- **What the task asks**: Search the listing below for the word "computer" and copy each line that holds it.

= = = = =

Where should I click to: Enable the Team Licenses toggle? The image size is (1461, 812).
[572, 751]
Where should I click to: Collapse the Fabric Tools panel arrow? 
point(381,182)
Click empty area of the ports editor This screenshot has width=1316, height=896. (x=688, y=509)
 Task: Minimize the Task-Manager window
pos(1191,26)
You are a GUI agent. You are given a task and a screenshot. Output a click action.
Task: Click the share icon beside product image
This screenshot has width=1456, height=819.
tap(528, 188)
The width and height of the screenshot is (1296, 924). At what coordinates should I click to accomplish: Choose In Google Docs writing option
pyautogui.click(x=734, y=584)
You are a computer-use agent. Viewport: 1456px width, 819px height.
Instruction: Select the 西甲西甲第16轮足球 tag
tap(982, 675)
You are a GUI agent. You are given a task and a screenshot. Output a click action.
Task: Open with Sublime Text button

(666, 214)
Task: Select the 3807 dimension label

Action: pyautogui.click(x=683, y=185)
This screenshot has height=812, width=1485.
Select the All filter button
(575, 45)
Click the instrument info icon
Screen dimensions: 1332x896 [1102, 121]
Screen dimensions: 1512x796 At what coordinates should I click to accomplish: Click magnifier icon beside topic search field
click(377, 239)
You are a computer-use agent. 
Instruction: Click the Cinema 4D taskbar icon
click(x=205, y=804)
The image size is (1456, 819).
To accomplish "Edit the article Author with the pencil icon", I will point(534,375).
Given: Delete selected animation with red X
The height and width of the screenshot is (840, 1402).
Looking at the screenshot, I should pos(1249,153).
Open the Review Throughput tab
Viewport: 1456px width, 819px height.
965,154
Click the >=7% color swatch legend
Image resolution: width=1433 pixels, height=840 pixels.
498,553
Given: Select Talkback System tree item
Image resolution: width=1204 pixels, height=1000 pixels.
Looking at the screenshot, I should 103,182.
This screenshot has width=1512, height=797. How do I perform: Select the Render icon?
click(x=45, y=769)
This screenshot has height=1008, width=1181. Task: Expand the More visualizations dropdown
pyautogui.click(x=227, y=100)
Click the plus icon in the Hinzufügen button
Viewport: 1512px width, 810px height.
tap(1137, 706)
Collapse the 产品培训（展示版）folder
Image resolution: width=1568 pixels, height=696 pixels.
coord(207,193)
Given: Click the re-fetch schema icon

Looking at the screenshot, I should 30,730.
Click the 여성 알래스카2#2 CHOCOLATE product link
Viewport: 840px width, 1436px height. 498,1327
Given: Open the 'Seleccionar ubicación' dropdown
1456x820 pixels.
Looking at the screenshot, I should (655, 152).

= = = = =

- **Written response**:
You are a computer-use agent. Viewport: 1456px width, 819px height.
You are a computer-use agent. 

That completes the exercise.